--- Records for the task ---
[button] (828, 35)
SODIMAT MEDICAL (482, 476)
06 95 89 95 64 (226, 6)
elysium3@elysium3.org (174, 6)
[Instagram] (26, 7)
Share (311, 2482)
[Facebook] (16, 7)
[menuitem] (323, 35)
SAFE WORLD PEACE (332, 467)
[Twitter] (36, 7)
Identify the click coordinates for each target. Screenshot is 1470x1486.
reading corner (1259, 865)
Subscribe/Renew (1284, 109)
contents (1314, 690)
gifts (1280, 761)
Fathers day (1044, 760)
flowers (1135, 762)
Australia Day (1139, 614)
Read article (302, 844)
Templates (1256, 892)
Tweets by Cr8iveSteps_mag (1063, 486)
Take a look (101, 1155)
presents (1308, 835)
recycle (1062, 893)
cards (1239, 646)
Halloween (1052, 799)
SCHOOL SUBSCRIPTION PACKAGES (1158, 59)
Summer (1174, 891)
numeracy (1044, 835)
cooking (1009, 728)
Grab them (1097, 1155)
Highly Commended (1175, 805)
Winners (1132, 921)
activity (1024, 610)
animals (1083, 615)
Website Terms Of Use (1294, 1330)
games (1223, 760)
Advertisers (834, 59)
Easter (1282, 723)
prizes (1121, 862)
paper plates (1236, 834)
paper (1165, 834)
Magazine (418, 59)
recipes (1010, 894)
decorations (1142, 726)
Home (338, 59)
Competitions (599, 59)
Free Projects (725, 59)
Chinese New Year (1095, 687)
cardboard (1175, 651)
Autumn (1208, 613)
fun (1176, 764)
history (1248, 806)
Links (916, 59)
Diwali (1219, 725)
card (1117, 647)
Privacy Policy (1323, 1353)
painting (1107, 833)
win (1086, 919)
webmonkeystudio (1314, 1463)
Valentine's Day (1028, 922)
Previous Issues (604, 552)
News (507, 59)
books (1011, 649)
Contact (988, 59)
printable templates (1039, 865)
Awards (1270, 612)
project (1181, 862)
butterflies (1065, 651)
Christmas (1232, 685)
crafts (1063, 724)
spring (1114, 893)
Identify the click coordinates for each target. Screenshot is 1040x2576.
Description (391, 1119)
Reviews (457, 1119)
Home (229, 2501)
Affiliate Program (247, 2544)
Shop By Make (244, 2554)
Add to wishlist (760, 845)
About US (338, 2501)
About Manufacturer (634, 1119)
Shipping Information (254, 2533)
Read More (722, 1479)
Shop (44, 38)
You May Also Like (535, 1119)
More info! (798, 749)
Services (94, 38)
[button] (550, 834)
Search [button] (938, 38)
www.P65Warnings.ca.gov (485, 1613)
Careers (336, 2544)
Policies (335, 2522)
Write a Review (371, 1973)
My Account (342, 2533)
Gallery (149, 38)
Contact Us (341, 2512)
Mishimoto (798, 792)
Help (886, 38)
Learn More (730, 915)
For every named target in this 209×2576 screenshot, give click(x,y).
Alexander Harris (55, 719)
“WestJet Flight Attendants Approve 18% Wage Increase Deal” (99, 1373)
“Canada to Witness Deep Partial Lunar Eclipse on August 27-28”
---
● Work instructions
Using the listing above, copy exactly the line that contains "flowers (1135, 762)", the line that contains "Previous Issues (604, 552)", and each line that falls between them.

● Exercise response
flowers (1135, 762)
Australia Day (1139, 614)
Read article (302, 844)
Templates (1256, 892)
Tweets by Cr8iveSteps_mag (1063, 486)
Take a look (101, 1155)
presents (1308, 835)
recycle (1062, 893)
cards (1239, 646)
Halloween (1052, 799)
SCHOOL SUBSCRIPTION PACKAGES (1158, 59)
Summer (1174, 891)
numeracy (1044, 835)
cooking (1009, 728)
Grab them (1097, 1155)
Highly Commended (1175, 805)
Winners (1132, 921)
activity (1024, 610)
animals (1083, 615)
Website Terms Of Use (1294, 1330)
games (1223, 760)
Advertisers (834, 59)
Easter (1282, 723)
prizes (1121, 862)
paper plates (1236, 834)
paper (1165, 834)
Magazine (418, 59)
recipes (1010, 894)
decorations (1142, 726)
Home (338, 59)
Competitions (599, 59)
Free Projects (725, 59)
Chinese New Year (1095, 687)
cardboard (1175, 651)
Autumn (1208, 613)
fun (1176, 764)
history (1248, 806)
Links (916, 59)
Diwali (1219, 725)
card (1117, 647)
Privacy Policy (1323, 1353)
painting (1107, 833)
win (1086, 919)
webmonkeystudio (1314, 1463)
Valentine's Day (1028, 922)
Previous Issues (604, 552)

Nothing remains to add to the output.